• _PROBLEM REQUIREMENTS_
According to the methods excerpt below, into what size tiles was the genome binned for the HiC analysis?

• _EXCERPT_

Nearest genes analysis
To analyze association between FoxA/HNF4α binding sites and downregulated genes in the FoxA triple nulls, we identified nearest gene using Homer AnnoatatePeaks.pl. Then, we filtered out genes with distance greater than 1MB and genes with RPKM values lower than 1. We chose 1MB as a cutoff because HiC analysis showed that at this distance there is still enrichment between FoxA3* binding sites and the promoters of downregulated genes. For each gene −log2 of fold change between FoxA triple null over controls was calculated. Identical amounts of genes were randomly sampled for each group.
HiC analysis
In order to find association between FoxA binding sites and downregulated genes in the FoxA triple null using HiC maps, we took advantage of liver HiC maps generated by Kim et al (Kim et al. 2018). We computed the signal between FoxA binding sites and TSS of the above-mentioned genes using the following approach. We binned the genome into 5KB tiles, each with a specific interaction scores, measuring interaction with other tiles on the same chromosome. We took all score values that connect tiles overlapping with FoxA3* with tiles of promoters of downregulated or unchanged genes. Statistical test was calculated on all possible interactions.
Distribution of Materials, Data, and Code
Distribution of Materials: Mouse strains are available from MMRRC.
Deep Sequencing Data: All data have been deposited in the Gene Expression Omnibus (GEO) under accession number GSE140423.
Author contributions
YR and KK – Conceptualization and writing. YR, AM, EW – Methodology. YR, AM – Resources. YR,LG,YL,EM,KK-Data curation and visualization. KK and AW-Supervision. KK – Funding acquisition;
Funding
This work was supported by R01 DK102667. We thank the University of Pennsylvania Diabetes Research Center for the use of the Functional Genomics Core (P30 DK19525) and the Center for Molecular Studies in Digestive and Liver Diseases (P30 DK050306) for the use of the Molecular Pathology and Imaging Core.
Competing interests
Authors declare no competing interests.
Acknowledgments
We thank Dr. Mitch Lazar for critical suggestions on the manuscript and the Lazar lab for the RNA-seq data from HNF4α-deficient liver. We thank our lab members for technical help and fruitful discussions. We thank Dr. I. Nissim, Y. Daikhin, O. Horyn, and Dr. Ilana Nissim for performing the analysis of urea, protein, amino and organic acids, carnitine and Acyl-Carnitine levels at the Metabolomics Core Facility at the Children’s Hospital of Philadelphia. We thank Dr. C.A. Assenmacher for pathology analysis of liver sections and providing relevant images. We acknowledge Dr. Jonathan Schug for his advice on bioinformatics analysis and thank Nicholas J. Hand for fruitful discussions.

• _SUPPLIED MATERIAL_
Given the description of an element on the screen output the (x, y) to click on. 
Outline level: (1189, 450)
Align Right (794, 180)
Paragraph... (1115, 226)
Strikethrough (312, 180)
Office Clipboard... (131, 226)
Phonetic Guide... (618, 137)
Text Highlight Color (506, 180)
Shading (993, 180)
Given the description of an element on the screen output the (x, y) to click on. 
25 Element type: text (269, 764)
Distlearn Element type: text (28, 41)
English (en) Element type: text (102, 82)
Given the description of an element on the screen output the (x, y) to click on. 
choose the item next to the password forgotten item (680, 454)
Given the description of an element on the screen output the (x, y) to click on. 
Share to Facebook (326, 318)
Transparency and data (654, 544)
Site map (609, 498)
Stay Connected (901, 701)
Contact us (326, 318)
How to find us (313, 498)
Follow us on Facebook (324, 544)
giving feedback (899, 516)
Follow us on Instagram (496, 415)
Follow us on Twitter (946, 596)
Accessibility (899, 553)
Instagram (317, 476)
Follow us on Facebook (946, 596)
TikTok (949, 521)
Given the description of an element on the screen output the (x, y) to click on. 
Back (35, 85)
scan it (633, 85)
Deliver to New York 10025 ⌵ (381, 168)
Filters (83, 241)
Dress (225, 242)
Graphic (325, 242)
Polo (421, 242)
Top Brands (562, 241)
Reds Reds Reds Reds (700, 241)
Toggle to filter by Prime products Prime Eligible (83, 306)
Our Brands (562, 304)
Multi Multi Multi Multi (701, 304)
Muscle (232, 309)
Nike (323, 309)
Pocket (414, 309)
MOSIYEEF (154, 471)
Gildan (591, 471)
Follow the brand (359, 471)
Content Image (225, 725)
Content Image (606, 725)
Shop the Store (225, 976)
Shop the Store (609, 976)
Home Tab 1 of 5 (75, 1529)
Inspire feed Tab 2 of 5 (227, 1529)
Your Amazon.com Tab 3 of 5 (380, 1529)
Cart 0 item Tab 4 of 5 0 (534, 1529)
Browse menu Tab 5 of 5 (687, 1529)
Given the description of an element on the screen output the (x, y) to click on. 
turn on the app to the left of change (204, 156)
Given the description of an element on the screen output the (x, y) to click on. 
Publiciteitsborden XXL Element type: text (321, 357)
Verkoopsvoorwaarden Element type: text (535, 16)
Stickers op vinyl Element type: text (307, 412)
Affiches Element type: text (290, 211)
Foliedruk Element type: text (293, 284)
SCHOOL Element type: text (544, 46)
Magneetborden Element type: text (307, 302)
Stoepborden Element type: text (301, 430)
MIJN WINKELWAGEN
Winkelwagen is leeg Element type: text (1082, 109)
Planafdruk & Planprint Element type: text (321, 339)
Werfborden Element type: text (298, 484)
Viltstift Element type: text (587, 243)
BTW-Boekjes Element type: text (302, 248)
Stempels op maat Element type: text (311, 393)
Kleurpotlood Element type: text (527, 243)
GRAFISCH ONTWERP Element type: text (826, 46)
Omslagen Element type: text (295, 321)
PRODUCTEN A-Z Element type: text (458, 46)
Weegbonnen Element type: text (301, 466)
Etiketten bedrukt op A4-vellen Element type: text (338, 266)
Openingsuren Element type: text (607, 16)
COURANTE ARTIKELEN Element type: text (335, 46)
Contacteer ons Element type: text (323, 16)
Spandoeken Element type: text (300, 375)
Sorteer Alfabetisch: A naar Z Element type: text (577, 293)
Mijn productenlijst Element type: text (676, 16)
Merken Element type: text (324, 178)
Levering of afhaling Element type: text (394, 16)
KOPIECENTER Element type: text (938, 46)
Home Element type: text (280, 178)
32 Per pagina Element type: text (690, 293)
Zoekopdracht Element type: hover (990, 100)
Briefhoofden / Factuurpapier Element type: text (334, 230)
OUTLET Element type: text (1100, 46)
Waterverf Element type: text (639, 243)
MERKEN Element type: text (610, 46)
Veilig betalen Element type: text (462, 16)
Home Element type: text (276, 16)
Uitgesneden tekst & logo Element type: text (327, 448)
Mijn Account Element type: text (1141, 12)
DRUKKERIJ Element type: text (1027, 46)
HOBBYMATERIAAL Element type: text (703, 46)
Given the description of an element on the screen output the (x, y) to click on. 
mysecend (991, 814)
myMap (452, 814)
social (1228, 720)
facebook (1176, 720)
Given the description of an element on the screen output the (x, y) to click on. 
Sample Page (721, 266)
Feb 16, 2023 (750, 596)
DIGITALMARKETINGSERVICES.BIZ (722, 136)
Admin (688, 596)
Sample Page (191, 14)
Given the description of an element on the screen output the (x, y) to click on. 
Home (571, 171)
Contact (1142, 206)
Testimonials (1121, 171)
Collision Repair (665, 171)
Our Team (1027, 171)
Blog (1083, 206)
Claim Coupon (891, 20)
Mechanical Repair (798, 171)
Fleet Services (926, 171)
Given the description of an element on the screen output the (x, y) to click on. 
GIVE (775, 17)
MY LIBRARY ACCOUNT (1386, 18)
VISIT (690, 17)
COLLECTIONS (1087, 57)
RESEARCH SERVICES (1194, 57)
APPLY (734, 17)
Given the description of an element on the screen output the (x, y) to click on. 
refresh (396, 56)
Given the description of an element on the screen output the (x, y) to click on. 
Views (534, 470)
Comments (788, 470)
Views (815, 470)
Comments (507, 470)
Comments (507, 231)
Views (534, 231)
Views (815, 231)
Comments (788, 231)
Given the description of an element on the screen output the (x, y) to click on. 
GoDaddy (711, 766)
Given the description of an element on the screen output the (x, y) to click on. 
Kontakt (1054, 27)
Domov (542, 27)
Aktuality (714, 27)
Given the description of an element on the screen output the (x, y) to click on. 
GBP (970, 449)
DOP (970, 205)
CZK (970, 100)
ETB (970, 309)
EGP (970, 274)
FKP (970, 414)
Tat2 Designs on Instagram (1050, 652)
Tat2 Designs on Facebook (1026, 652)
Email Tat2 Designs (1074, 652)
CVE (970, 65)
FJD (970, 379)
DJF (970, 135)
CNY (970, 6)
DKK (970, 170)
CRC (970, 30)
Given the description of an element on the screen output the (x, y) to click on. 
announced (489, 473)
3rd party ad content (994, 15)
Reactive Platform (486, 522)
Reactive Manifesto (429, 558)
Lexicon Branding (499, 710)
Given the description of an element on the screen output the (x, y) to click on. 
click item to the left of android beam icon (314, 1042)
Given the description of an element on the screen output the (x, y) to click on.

• _REPLY TO THE TASK_
5KB tiles.